— Нет, ваше благородие! — весело ответствовал Малинин.
— Вот именно — нет, — грустно повторил комендант Перов. — Из-за таких, как ты в России постоянная смута. Вот уж по кому петля плачет!
— Вас еще переживу, ваше благородие! — улыбка на лице Малинина стала еще более лучезарной.
— Что же, господин поручик, вы думаете я не знал, что вы втроем в заговоре? — обращаясь уже к Бурковскому, невозмутимо продолжал Перов. — Не видел ваши обезьяньи ужимки? Все видел. Доносы — вот у меня где! — комендант стукнул себя по затылку. — Кстати, Бурковский, доносы строчил один из твоих товарищей!
— Прекратите, господин комендант! — прервал коменданта Бурковский. — К чему этот пошлый балаган?
— Какой уж тут балаган, господин хороший.
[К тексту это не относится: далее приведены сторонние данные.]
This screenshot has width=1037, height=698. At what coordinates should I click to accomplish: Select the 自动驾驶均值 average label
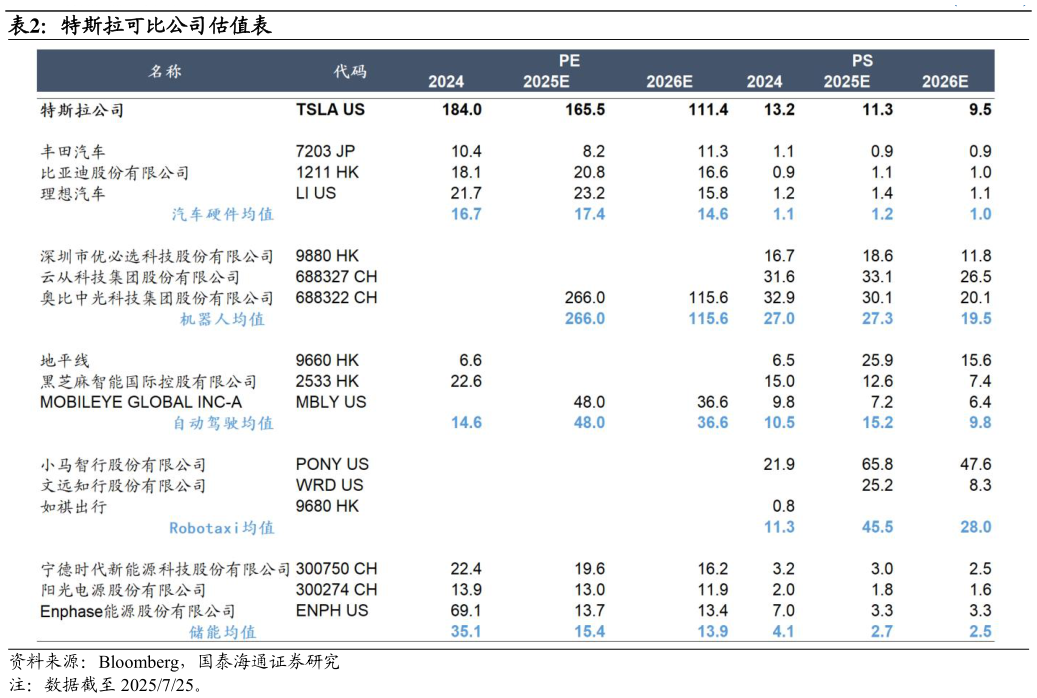click(222, 423)
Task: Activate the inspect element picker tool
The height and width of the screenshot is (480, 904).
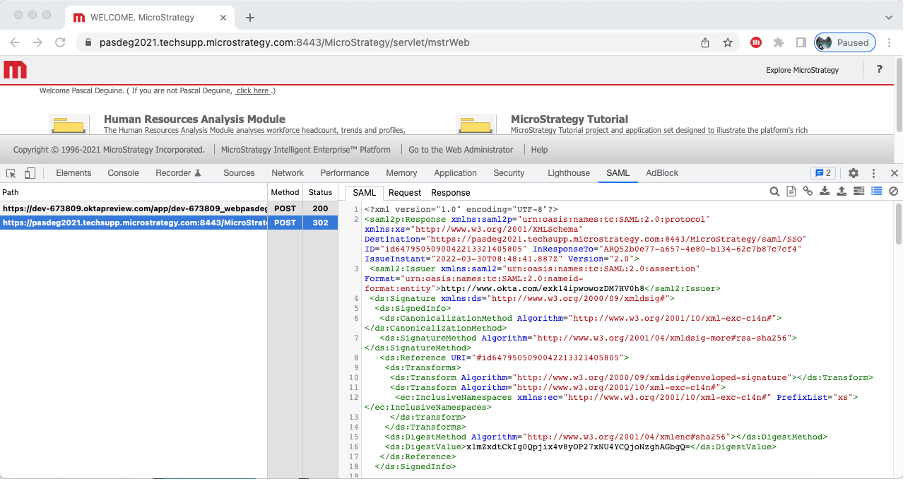Action: coord(12,173)
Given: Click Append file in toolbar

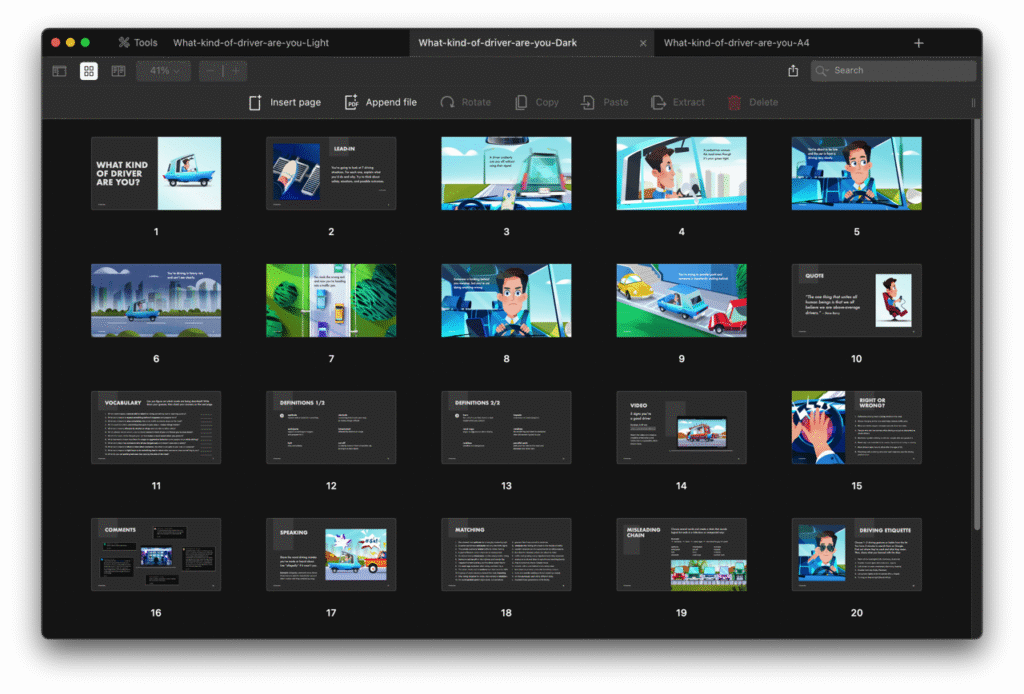Looking at the screenshot, I should tap(380, 102).
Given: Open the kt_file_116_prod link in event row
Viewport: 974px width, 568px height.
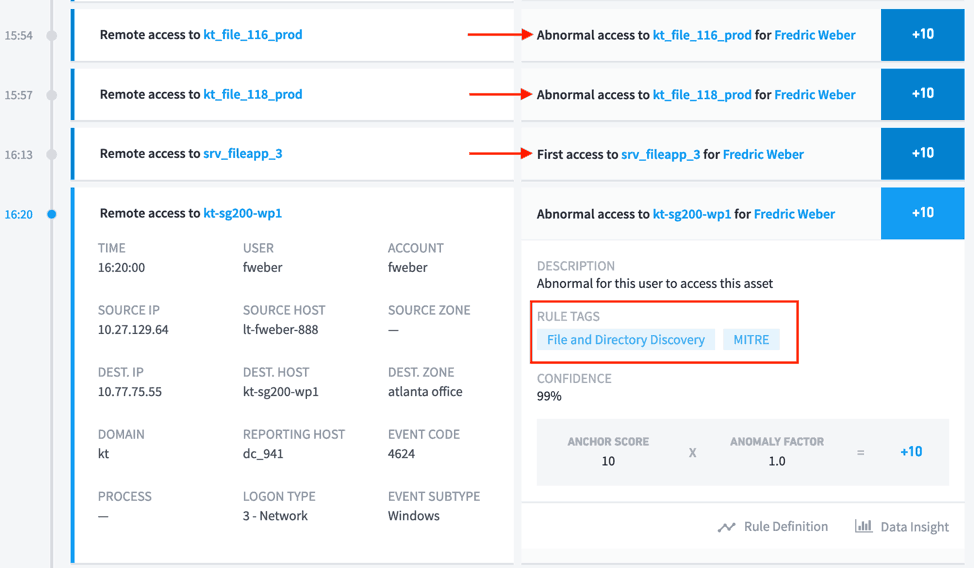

Увы, я связан с негодяем данным честным словом… — комендант отпил водки. — Впрочем, чего ж вы стоите? Присаживайтесь. В ногах правды нет. У меня нынче с картишками что-то не везет. Может подмените?
— Это можно, — осклабился Малинин.
— Тебя не приглашают, — бросил комендант презрительно. — Так как же, господин Бурковский?
— Благодарю покорно.
— Дело хозяйское. Ты, Бурковский, однако своим дружкам не верь. Особенно вот ему, — комендант указал на Малинина. — Продаст.
— Зачем же так, Алексей Иваныч, — чуть побледнев, покачал головой Малинин.
— За полкопейки заложит, — продолжал Перов. — Да-с. В хорошую вы компанию попали, бывший поручик! Стыдно! Давали клятву на верность царю и отечеству!
— Мое отечество — Польша!
— Нет такого отечества! И не будет! И это еще раз подтвердил своим походом на Варшаву наш генералиссимус князь Александр Васильевич Суворов-Рымнинский!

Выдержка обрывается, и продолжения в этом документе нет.